- INSTRUCTION 1
Answer these about the garden journal entry:
(a) What does the writer hope to get growing all over the hump of the root cellar?
(b) To what mark did the downpour fill the rain gauge?
(c) How many quarts of dill pickles were made?
- INSTRUCTION 2
Duplicate part of the garden journal entry word for word, beginning at the words "The garlic and" and stopping after "at them now!".

- READING TEXT
:::
I go to nature to be soothed and healed, and to have my senses put in order.
John Burroughs

Thursday, August 24, 2023

Grab a cup and 'set a spell'........

 August 24, 2023

You might want to sit down and grab a cup of tea...this may take a while!

We've been keeping busy, the root cellar is coming along, garden is growing, blackberries are starting to ripen, pickling is in full swing, and apples are starting to fall.



The root cellar has been wrapped in tar paper, hardware cloth and topped with heavy duty plastic, vented, and is now being buried...a bit. Hubby is still working on the framing for the entry way, and the doors have to be made as well. I will be so happy to see the end of those weed covered piles of earth. It will be an ongoing chore to get those weeds under control once everything is buried and smoothed over. I hope to get clover growing all over the hump.

We got out on the lake for a lovely relaxing day. We are careful about checking the weather, as Round Lake can get beastly pretty fast, being so open. The surface was so calm and the clouds were marching across the sky, reflecting prettily in the water. I was surprised my little camera captured it a bit.



 

 

Those clouds marched on and grew and grew until they covered the sun. We came home and just as we finished putting things away, we had a downpour that filled the gauge to the half inch mark. 

My red and white glads are opening, and the Hummingbirds keep trying to stick their beaks into the tight buds that are just emerging from their sheaths. The white guys are a little slow.

Looks like I will have a modest crop of acorn and butternut squash, 



and quite a few pumpkins. This one is the most colourful so far.


I did an amble around the best spots for blackberries earlier today. I managed to find a few, and there are lots more coming along. I am hoping to get enough to make a batch of jelly. It is just brutal picking them though. One must practically don armour. 

Thirteen quarts of dill pickles, two batches of bread and butters, one cooling on the kitchen counter as I write this, (did you hear that satisfying "snap" just now?) and two batches of 9 day pickles, one still with 4 days to go. My cucumbers this year have been amazing. They are growing so well climbing the old fencing. I'll be done pickling before they will be done producing!

The pepper patch is doing so much better now, after a slow start.

The garlic and onion harvest is spread on screens in the barn, drying, and the Kelsae onions I left in the ground are certainly growing larger. They are so sweet and juicy. That is baby white clover growing where I pulled the onions.

The plan was to plant turnip seedlings where the garlic was pulled, but the seedlings refused to grow hale and hearty in the heat of the summer. Only 4 were even possibilities when it came that time. I just dug out spots in the new perennial bed, filled them with compost and popped the few little turnips in there the first of August. Look at them now!

I do believe I will have a few turnips after all. I'll leave them through the first few frosts to make them tasty.

Tomatoes are looking good, and we've harvested a few ripe ones already...so delicious. 

  And lastly.....

There are at least 5 watermelons the size of the biggest pictured here, as well as many more smaller ones. I have nipped the ends of the vines to encourage them to fatten up.
:::
- Records
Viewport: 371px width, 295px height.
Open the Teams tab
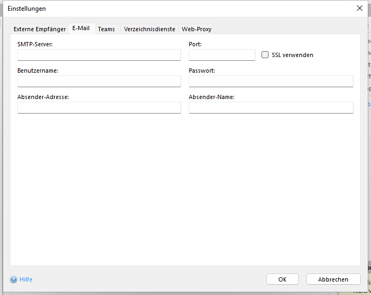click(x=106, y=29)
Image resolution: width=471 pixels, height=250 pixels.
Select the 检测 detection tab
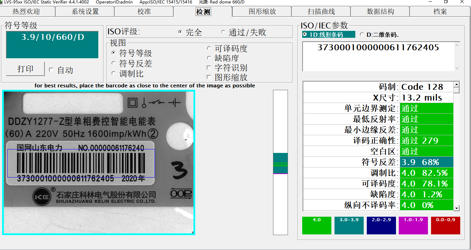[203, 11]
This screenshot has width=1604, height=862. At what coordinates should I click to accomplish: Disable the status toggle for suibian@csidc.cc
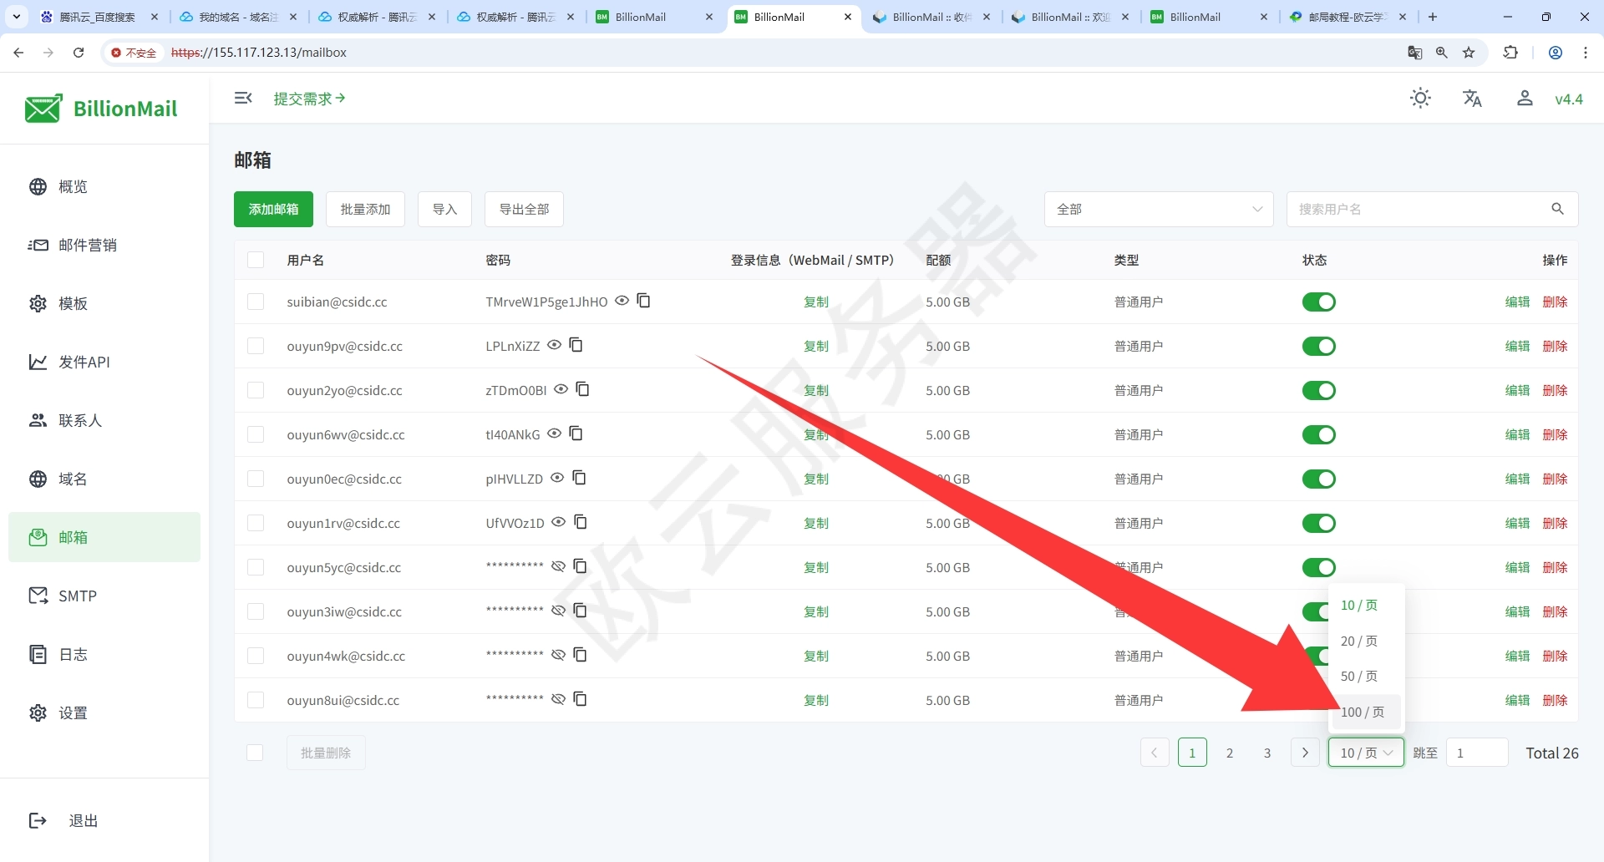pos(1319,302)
:::
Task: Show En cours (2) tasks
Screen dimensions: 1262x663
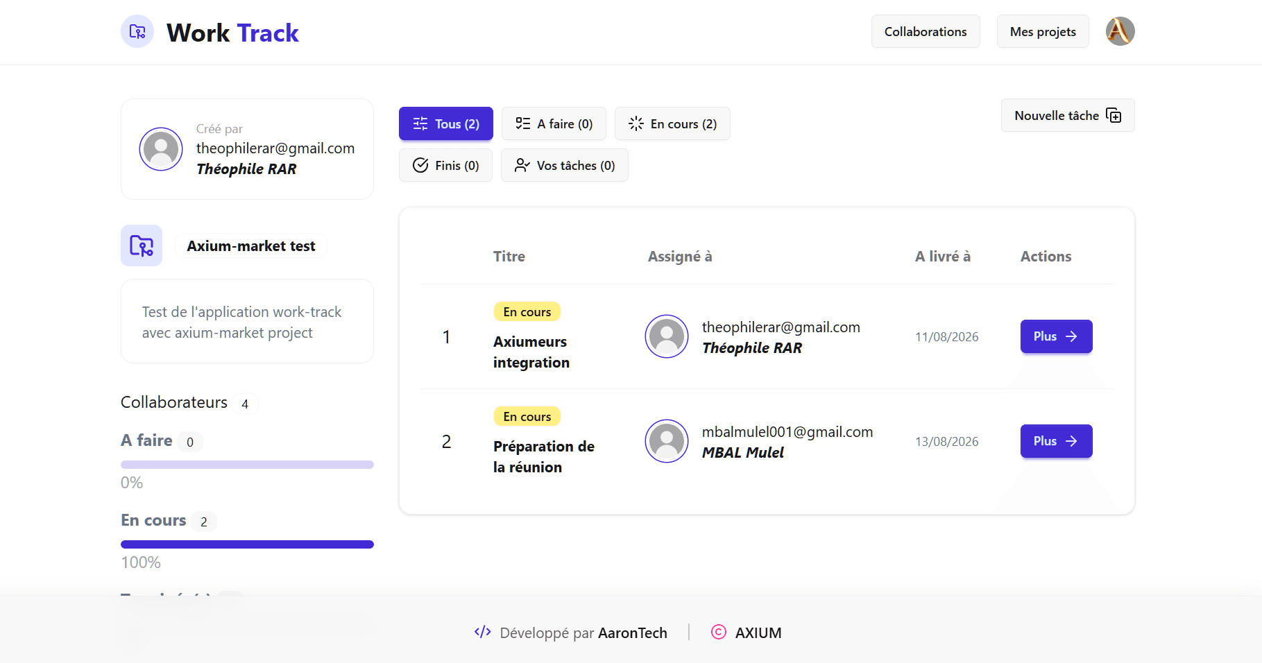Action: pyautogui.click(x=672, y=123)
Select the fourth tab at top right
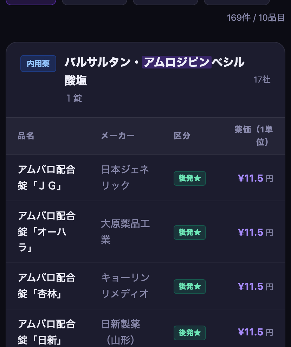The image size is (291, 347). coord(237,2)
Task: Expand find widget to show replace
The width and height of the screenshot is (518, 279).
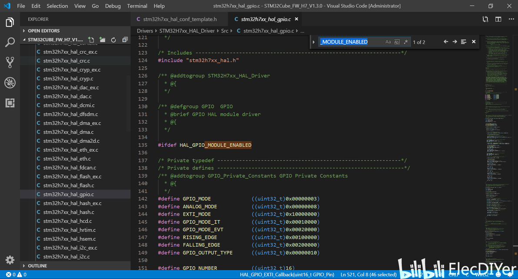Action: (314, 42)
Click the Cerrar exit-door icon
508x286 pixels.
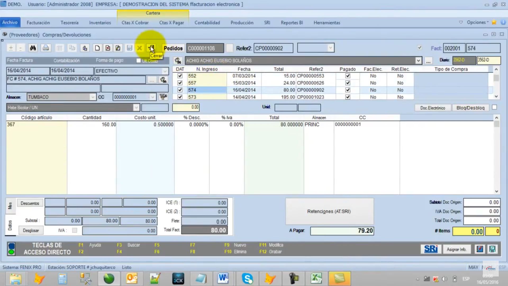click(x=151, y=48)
:::
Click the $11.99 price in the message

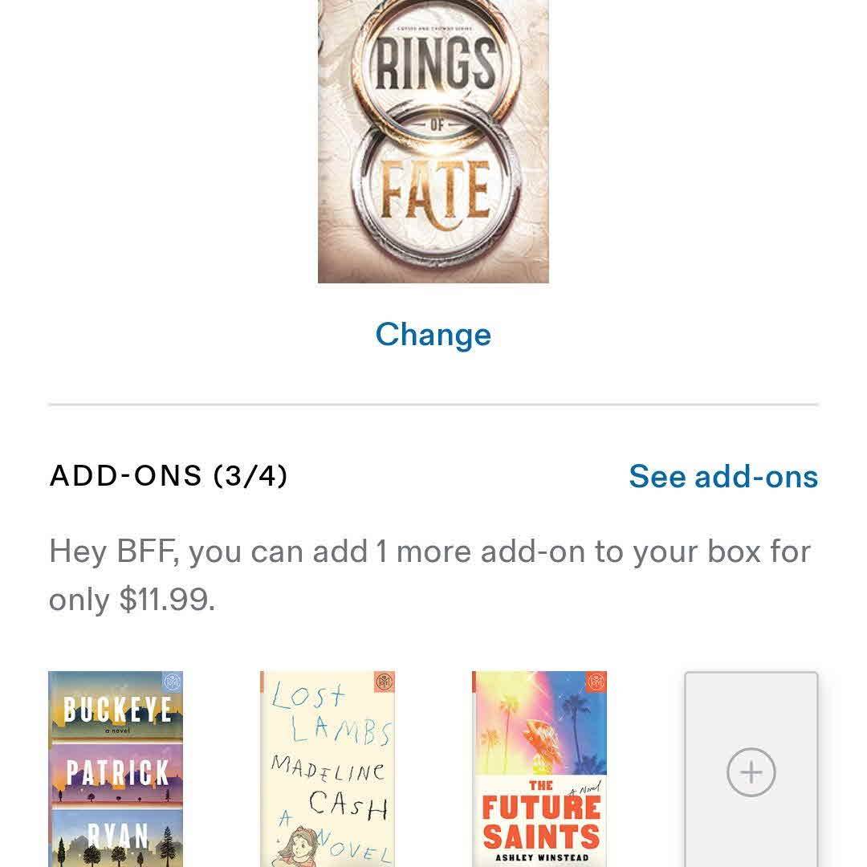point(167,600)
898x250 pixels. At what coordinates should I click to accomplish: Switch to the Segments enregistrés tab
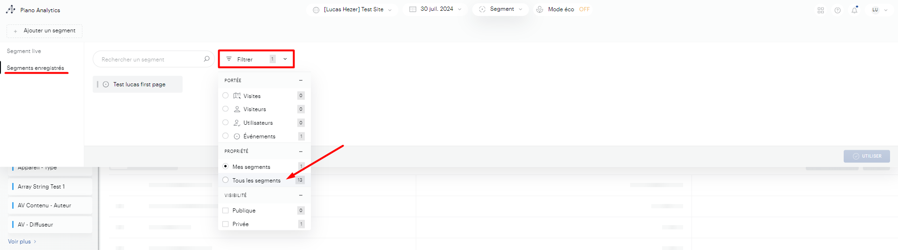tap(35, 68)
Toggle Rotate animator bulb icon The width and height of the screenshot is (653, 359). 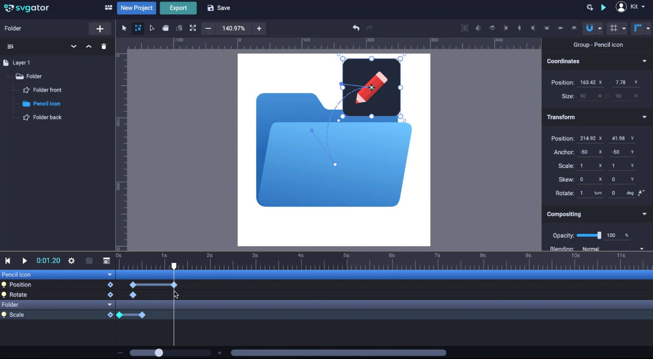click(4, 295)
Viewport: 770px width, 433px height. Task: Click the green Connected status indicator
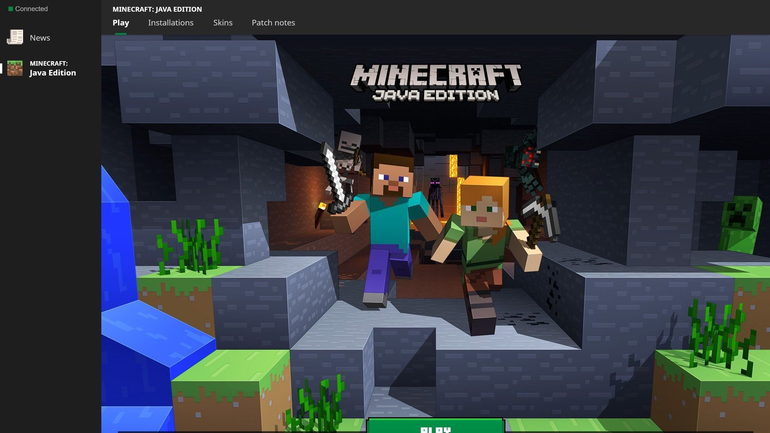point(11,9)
:::
- WRITTEN SOLUTION 1
(a) Clover
(b) The half inch mark
(c) Thirteen

- WRITTEN SOLUTION 2
The garlic and onion harvest is spread on screens in the barn, drying, and the Kelsae onions I left in the ground are certainly growing larger. They are so sweet and juicy. That is baby white clover growing where I pulled the onions.

The plan was to plant turnip seedlings where the garlic was pulled, but the seedlings refused to grow hale and hearty in the heat of the summer. Only 4 were even possibilities when it came that time. I just dug out spots in the new perennial bed, filled them with compost and popped the few little turnips in there the first of August. Look at them now!